By Silke Koltrowitz
ZURICH (Reuters) - Nestle , the world's biggest food company, reported a slowdown in underlying sales growth on Thursday due to pricing pressures but said it expected an improvement over the rest of the year.
The maker of Kitkat chocolate bars and Maggi noodles reaffirmed its full-year forecast after "organic" sales growth, adjusted for acquisitions, divestitures and currency swings, slowed to 3.5 percent in the first half of 2016, below the average estimate of 3.8 percent given in a Reuters poll of analysts.
Having missed its long-term target of 5-6 percent growth for three years, the company is aiming for organic growth in 2016 in line with the 4.2 percent seen last year and improvements in margins and underlying earnings per share at constant currencies.
In the first half sales volumes increased by 2.8 percent and rose just 2.7 percent in the second quarter, down from 3 percent in the first quarter. The group pointed to a weak performance in China, where the turnaround of its Yinlu peanut milk business was taking time.
"We also expect pricing, which reached historically low levels in the first half, to recover somewhat in the coming months," Chief Executive Paul Bulcke said in a statement.
Net profit fell to 4.1 billion Swiss francs (3.26 billion pounds), also lagging the poll average of 4.74 billion francs, due to a one-off non-cash adjustment to deferred taxes, the group said.
But gross and trading operating profit margins improved on the back of cost savings, portfolio management, a move to premium products and input cost "tailwinds", Nestle said.
Kepler Cheuvreux analyst Jon Cox said the results were, "a bit of a mixed bag with underlying sales worse than anticipated amid weakness in Europe and Asia although the margin was better than anticipated on the back of lower commodity costs".
Vontobel's Jean-Philippe Bertschy, who has a "buy" recommendation on the stock, said: "It seems that the new Nestle is back with a focus on margin improvement. The lower than expected real internal growth is offset by the positive margin development and record-high free cash flow."
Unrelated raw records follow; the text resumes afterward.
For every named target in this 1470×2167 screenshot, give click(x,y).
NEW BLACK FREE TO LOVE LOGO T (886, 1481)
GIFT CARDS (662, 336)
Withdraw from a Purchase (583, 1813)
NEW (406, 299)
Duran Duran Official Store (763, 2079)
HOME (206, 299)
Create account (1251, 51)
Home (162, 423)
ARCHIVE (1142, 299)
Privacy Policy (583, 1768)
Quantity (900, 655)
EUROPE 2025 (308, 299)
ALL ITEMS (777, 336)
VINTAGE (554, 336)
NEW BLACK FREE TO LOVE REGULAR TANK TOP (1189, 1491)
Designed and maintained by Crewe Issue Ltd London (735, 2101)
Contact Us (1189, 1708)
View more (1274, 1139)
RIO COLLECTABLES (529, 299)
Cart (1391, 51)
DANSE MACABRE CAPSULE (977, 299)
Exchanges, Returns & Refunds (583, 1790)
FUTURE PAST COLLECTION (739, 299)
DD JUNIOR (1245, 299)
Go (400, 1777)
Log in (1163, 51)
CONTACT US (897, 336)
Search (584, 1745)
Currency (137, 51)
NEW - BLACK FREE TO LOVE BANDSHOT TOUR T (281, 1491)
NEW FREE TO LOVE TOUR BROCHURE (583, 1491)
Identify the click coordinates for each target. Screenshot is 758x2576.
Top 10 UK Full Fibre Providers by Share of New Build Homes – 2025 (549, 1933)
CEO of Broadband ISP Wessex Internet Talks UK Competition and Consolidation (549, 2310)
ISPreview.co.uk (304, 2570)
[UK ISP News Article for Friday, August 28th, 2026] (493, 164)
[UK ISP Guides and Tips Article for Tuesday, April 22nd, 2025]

Nestle shares were indicated to open 0.4 percent lower in pre-market trading.
Faced with more demanding consumers asking for fresh, healthy products, makers of packaged foods are reformulating recipes, cutting sugar, salt and fat or, a path chosen by Nestle, seeking solace in higher-margin "premium" products and health foods.
Kraft Heinz this month reported a 4.7 percent drop in second-quarter net sales and said it would try to improve the quality of its products to win over increasingly health-conscious customers.
To accelerate its push into high-margin health foods, Nestle recruited Ulf Mark Schneider from German healthcare group Fresenius as its next chief executive from 2017, its first external hire in nearly a century.